Но случилось так, что в этот миг смотреть нужно было самому капитану. Невероятный напор ветра на парус оборвал шкот, и теперь огромное бревно гика стремительно раскачивалось над палубой от борта к борту, покрывая в своем полете всю кормовую часть палубы. Бедного парня, с которым так жестоко обошелся Квикег, тяжелым гиком столкнуло за борт; команду охватила паника; и всякая попытка задержать, остановить бревно представлялась просто безумием. Оно проносилось слева направо и обратно за какую-то секунду и, казалось, вот-вот разлетится в щепы. Никто ничего не предпринимал, да как будто бы и нечего было предпринять; все, кто был на палубе, сгрудились на носу и оттуда недвижно следили за гиком, словно то была челюсть разъяренного кита. Но среди всеобщего ужаса и оцепенения Квикег, не теряя времени, опустился на четвереньки, быстро прополз под летающим бревном, закрепил конец за фальшборт и, свернув его, наподобие лассо, набросил на гик, проносившийся как раз у него над головой, сделал могучий рывок – и вот уже бревно в плену, и все спасены. Пакетбот развернули по ветру, матросы бросаются отвязывать кормовую шлюпку, но Квикег, обнаженный до пояса, уже прыгнул за борт и нырнул, описав в воздухе длинную живую дугу.
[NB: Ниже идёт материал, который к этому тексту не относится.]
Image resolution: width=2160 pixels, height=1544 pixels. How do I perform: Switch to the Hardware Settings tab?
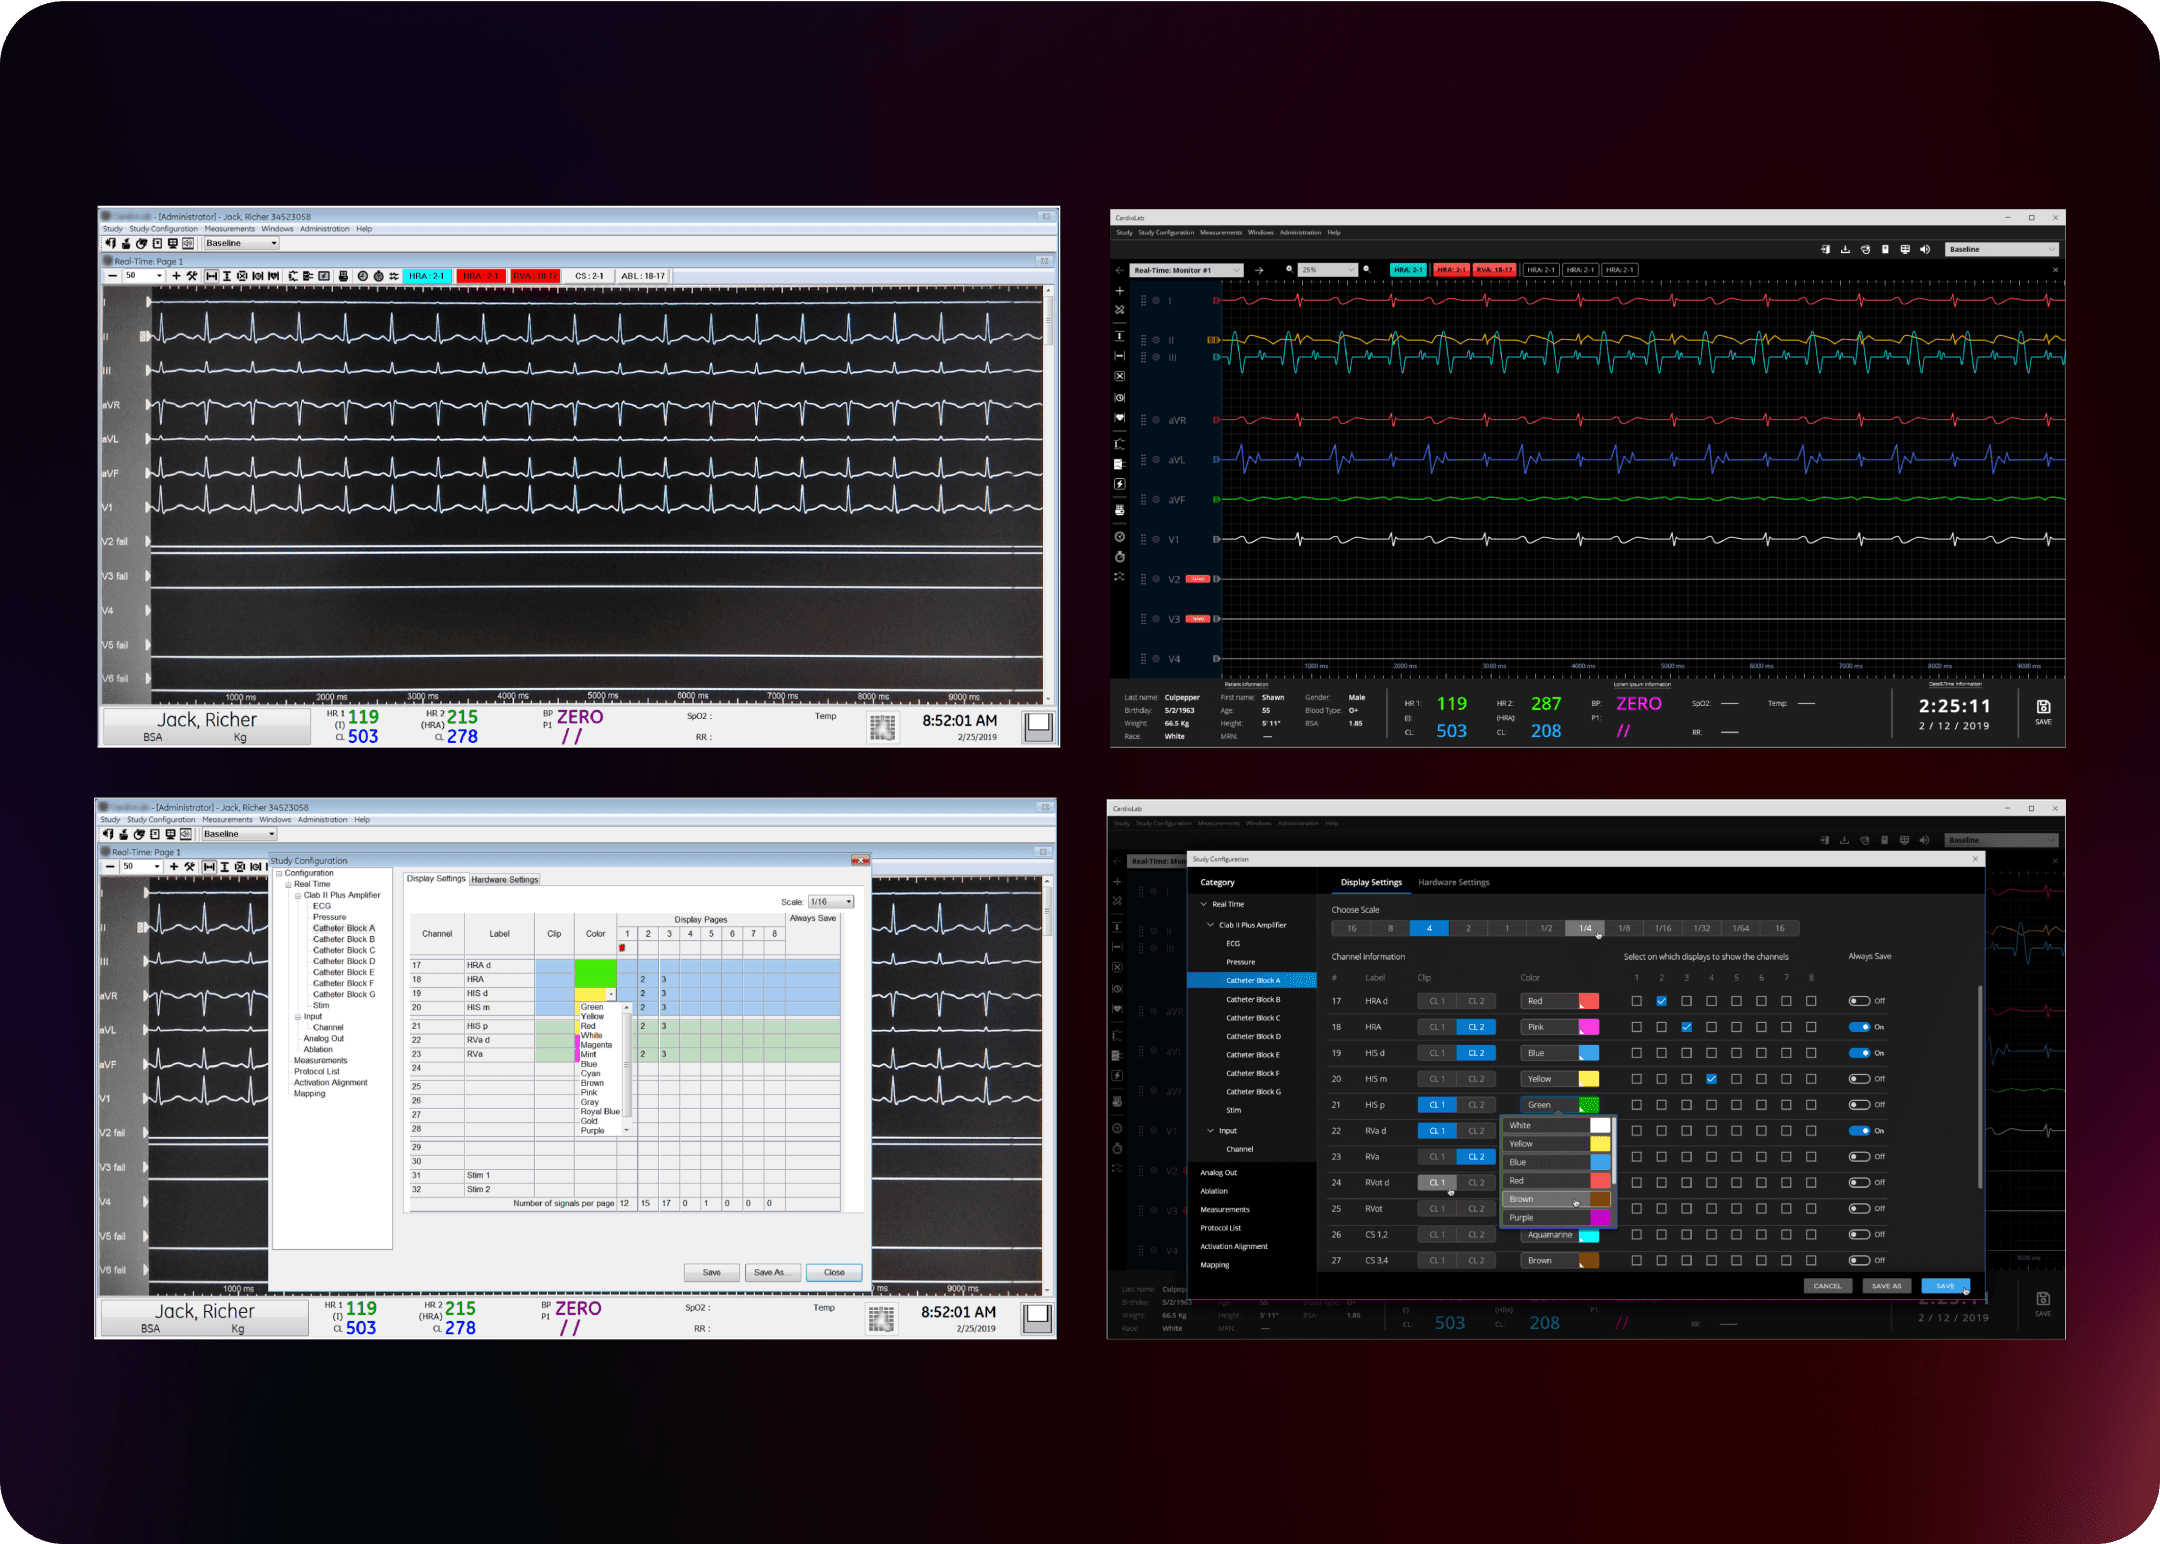coord(1455,882)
Минуты три он плавал, точно собака, выбрасывая прямо перед собой длинные руки и поочередно поднимая над леденящей пеной свои мускулистые плечи. Я любовался этим великолепным, могучим человеком, но того, кого он спасал, мне не было видно. Юнец уже скрылся под волнами. Тогда Квикег, вытянувшись столбом, выпрыгнул из воды, бросил мгновенный взгляд вокруг и, разглядев, по-видимому, истинное положение дел, нырнул и исчез из виду. Несколько минут спустя он снова появился на поверхности, одну руку по-прежнему выбрасывая вперед, а другой волоча за собой безжизненное тело. Вскоре их подобрала шлюпка. Бедный дурень был спасен. Команда единодушно провозгласила Квикега отличнейшим малым; капитан просил у него прощения. С этого часа я прилепился к Квикегу, словно раковина к обшивке судна, и не расставался с ним до той самой минуты, когда он, нырнув в последний раз, надолго скрылся под волнами.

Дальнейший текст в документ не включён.